**The tasks:**
A. In the Jung Joo-ri biography, rewrite the paragraph beginning "Jung Joo-ri (born 1980)" as a short list that keeps its main facts.
B. Extend the Jung Joo-ri biography, picking up after its last line.

** start of Text excerpt **

Jung Joo-ri (born 1980), also known as July Jung, is a South Korean film director and screenwriter. Jung's directorial debut feature A Girl at My Door won the Best First Film at the 25th Stockholm International Film Festival. She also won the Best New Director at the 23rd Buil Film Awards and Best Director/Screenwriter at the 15th Women in Film Korea Awards in 2014, and Best Screenplay at the 2nd Wildflower Film Awards and Best New Director for film at the 51st Baeksang Arts Awards in 2015.

Filmography 
The Wind Blows To the Hope (short film, 2006) - director, screenwriter, editor, art director
A Man Under the Influenza (short film, 2007) - director, screenwriter, producer, editor
11 (short film, 2008) - director, screenwriter
Let Us Go (short film, 2008) - assistant director
The Stopless Mind (short film, 2009) - assistant director
A Dog-Came Into My Flash (short film, 2010) - director
A Girl at My Door (2014) - director, screenwriter
Next Sohee (2022) - director, screenwriter

Awards 
2014 23rd Buil Film Awards: Best New Director (A Girl at My Door)

** end of Text excerpt **
** start of Data segment **

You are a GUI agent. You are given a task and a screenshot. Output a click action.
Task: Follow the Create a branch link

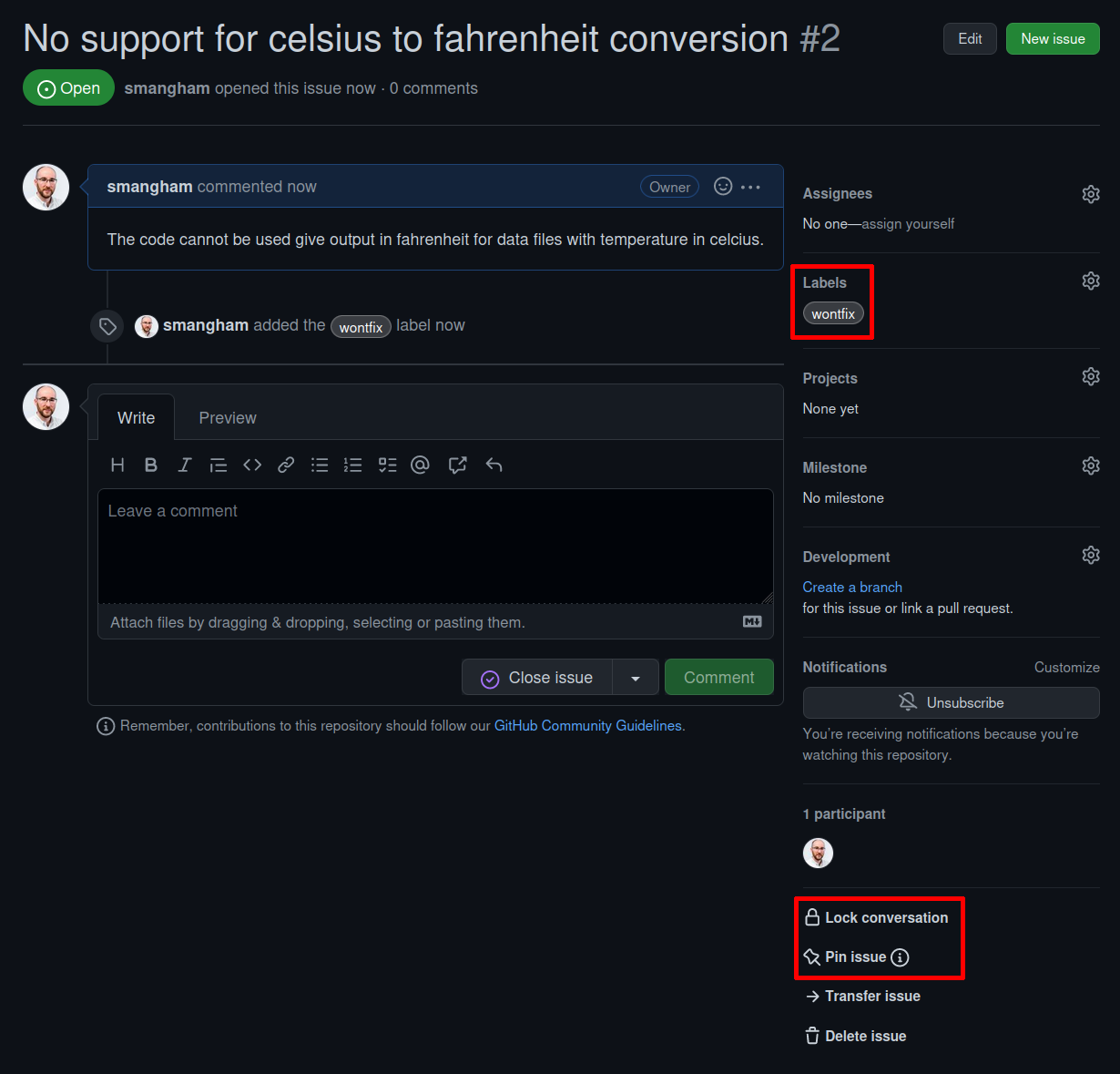pos(852,588)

** end of Data segment **

**Answers for this exercise:**
A.
- Jung Joo-ri (born 1980), also known as July Jung, is a South Korean film director and screenwriter.
- Her first feature as director was A Girl at My Door.
- That film won Best First Film at the 25th Stockholm International Film Festival.
- In 2014 she won Best New Director at the 23rd Buil Film Awards and Best Director/Screenwriter at the 15th Women in Film Korea Awards.
- In 2015 she won Best Screenplay at the 2nd Wildflower Film Awards and Best New Director for film at the 51st Baeksang Arts Awards.

B.
2014 15th Women in Film Korea Awards: Best Director/Screenwriter (A Girl at My Door)
2015 2nd Wildflower Film Awards: Best Screenplay (A Girl at My Door)
2015 51st Baeksang Arts Awards: Best New Director (Film) (A Girl at My Door)
2022 — 26th Fantasia International Film Festival Best Director (Next Sohee)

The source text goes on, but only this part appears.